## Testo di partenza
################

La conclusione non può essere che una: tutte le risorse, politiche e finanziarie, devono essere spese per uscire dalla crisi sanitaria il più presto possibile. E, ora che abbiamo a disposizione la tecnologia vaccinale appropriata, questo significa che tutto va fatto per accelerare la distribuzione dei vaccini. A che punto è l’Italia?
In termini di piani, l’unico documento esistente è quello del 3 dicembre 2020, che fissa qualche obiettivo, anche se resta vago su tanti aspetti del programma di vaccinazione (a partire dal rapporto tra stato e regioni). Questo documento fissa l’obiettivo di vaccinare 6 milioni di italiani (il 10 per cento della popolazione) entro fine marzo 2021, obiettivo recentemente ribadito da Arcuri. Entro fine anno, sempre secondo Arcuri, i vaccinati dovrebbero salire a 30 milioni. Sono obiettivi modesti, perché lascerebbero gran parte della popolazione italiana soggetta a un elevato grado di incertezza per la maggior parte del 2021.
In termini di vaccinazioni effettive stiamo andando bene rispetto agli altri paesi europei, ma ricordiamoci due cose. Primo: siamo ancora a una fase iniziale del processo, con l’1 per cento della popolazione vaccinata (con una dose), soprattutto personale sanitario. Raggiungere il resto della popolazione è cosa ben più complicata. Secondo: essendo tra i paesi più colpiti dal Covid (nel 2020 siamo stati il terzo paese al mondo come numero di decessi rispetto alla popolazione) dobbiamo impegnarci di più per uscirne presto.

################

## Domande sul testo
- a) Elenca tutte le cifre espresse in milioni o in percentuale che compaiono nel testo sulla vaccinazione in Italia.
- b) Riporta il passo del testo sulla vaccinazione in Italia che comincia con le parole "La conclusione non" e termina con "punto è l’Italia?", cambiando "crisi sanitaria" in "emergenza sanitaria".

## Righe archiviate
################

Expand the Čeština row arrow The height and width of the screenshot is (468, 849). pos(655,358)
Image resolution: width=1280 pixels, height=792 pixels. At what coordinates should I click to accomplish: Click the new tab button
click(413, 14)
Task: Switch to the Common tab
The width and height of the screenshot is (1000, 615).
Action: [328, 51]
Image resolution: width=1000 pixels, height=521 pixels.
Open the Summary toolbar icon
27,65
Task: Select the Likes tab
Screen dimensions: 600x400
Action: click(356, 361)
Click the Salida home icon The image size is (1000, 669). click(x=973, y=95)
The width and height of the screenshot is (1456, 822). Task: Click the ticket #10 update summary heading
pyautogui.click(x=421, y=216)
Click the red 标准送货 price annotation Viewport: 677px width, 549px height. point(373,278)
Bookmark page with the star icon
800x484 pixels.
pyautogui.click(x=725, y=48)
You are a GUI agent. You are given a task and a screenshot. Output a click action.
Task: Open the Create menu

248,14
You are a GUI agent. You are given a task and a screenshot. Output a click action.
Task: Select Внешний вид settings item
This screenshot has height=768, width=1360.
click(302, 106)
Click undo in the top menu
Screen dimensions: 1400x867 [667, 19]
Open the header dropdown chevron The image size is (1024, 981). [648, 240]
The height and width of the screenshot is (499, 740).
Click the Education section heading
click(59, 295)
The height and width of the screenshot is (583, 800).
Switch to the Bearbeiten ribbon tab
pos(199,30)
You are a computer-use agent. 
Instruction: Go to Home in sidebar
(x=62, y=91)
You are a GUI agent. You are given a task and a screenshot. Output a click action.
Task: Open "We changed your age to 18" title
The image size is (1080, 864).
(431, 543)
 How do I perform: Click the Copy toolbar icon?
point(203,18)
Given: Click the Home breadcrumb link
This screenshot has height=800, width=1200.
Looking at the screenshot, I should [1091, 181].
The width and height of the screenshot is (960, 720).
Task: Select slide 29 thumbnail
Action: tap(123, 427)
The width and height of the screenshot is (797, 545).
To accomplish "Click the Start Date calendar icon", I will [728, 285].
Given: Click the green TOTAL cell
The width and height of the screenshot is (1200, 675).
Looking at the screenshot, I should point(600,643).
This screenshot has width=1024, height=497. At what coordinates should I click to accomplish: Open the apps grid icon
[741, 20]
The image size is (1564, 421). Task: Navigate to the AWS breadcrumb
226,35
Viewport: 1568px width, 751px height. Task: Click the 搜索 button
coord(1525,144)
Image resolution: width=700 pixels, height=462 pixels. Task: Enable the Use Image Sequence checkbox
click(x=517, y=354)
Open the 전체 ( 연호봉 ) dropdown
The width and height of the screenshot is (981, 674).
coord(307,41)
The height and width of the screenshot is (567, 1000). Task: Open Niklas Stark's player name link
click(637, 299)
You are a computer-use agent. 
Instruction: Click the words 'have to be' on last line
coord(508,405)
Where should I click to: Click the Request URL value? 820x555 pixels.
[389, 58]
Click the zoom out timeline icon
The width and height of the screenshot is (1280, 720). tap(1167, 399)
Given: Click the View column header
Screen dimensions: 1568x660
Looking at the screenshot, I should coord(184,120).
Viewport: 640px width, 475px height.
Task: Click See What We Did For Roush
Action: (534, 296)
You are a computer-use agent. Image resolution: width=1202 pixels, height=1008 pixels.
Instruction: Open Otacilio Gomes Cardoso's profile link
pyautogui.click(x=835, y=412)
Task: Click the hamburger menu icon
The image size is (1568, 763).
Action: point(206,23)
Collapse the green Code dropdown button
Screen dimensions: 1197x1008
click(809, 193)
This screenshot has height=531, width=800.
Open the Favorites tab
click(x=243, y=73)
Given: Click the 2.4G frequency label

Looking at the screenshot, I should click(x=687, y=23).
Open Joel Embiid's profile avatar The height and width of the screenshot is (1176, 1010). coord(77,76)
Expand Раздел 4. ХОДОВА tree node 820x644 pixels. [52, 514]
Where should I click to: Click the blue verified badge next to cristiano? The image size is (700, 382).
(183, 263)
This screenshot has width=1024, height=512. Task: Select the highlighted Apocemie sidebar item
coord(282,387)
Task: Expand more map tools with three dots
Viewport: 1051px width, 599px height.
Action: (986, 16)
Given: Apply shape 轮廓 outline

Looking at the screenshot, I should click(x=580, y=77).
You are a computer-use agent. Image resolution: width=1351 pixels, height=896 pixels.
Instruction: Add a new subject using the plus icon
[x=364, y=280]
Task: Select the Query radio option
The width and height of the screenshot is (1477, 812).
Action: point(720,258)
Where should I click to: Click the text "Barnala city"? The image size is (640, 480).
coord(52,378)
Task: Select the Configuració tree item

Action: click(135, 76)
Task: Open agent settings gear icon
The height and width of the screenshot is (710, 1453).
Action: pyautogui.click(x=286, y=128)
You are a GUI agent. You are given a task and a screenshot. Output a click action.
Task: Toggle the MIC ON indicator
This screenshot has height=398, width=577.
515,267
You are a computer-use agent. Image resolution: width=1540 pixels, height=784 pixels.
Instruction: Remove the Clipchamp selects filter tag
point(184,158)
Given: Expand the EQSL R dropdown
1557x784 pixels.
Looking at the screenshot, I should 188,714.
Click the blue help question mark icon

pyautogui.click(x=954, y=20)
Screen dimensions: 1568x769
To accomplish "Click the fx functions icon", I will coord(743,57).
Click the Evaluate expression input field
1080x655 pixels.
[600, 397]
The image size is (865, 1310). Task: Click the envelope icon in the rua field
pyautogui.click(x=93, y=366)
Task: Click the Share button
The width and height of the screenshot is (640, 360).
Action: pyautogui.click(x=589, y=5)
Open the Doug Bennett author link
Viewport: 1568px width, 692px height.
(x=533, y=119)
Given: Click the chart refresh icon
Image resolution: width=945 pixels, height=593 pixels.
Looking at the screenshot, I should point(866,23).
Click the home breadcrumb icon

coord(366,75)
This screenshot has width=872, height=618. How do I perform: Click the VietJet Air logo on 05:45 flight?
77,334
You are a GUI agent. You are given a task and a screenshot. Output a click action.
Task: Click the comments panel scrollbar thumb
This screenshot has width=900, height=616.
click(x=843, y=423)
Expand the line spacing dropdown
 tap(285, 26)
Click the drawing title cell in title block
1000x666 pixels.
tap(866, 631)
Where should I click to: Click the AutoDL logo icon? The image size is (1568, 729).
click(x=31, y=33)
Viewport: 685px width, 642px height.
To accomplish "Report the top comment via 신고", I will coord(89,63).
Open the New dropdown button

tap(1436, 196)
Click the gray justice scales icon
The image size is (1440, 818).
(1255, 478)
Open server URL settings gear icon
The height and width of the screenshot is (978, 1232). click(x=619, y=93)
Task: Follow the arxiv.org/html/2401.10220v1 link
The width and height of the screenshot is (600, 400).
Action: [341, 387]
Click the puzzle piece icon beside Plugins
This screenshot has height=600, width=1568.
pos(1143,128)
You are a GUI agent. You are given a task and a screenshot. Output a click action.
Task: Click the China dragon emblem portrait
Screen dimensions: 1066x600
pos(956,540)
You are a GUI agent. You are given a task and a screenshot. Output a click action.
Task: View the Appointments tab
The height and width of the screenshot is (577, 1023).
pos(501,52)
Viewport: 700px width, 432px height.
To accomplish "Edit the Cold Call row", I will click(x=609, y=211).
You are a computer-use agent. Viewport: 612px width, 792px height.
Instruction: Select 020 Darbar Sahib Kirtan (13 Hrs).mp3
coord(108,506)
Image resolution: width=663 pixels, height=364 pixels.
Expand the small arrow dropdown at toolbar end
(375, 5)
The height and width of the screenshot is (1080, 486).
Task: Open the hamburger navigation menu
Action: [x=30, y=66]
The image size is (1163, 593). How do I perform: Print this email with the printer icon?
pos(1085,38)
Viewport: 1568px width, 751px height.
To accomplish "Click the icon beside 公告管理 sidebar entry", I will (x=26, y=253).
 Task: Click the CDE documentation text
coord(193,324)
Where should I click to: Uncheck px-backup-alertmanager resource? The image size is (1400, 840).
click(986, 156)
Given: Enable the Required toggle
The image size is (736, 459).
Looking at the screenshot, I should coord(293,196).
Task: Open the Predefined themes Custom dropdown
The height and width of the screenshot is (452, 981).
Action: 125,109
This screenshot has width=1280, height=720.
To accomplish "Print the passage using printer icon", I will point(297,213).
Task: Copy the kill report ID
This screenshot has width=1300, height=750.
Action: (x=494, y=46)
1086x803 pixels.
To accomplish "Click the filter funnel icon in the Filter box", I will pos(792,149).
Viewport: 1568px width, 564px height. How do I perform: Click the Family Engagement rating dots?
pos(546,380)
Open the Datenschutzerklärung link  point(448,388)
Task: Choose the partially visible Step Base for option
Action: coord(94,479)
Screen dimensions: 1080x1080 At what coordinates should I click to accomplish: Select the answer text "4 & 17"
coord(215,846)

################

## Risposte
- a) 6 milioni, 10 per cento, 30 milioni, 1 per cento

- b)
La conclusione non può essere che una: tutte le risorse, politiche e finanziarie, devono essere spese per uscire dalla emergenza sanitaria il più presto possibile. E, ora che abbiamo a disposizione la tecnologia vaccinale appropriata, questo significa che tutto va fatto per accelerare la distribuzione dei vaccini. A che punto è l’Italia?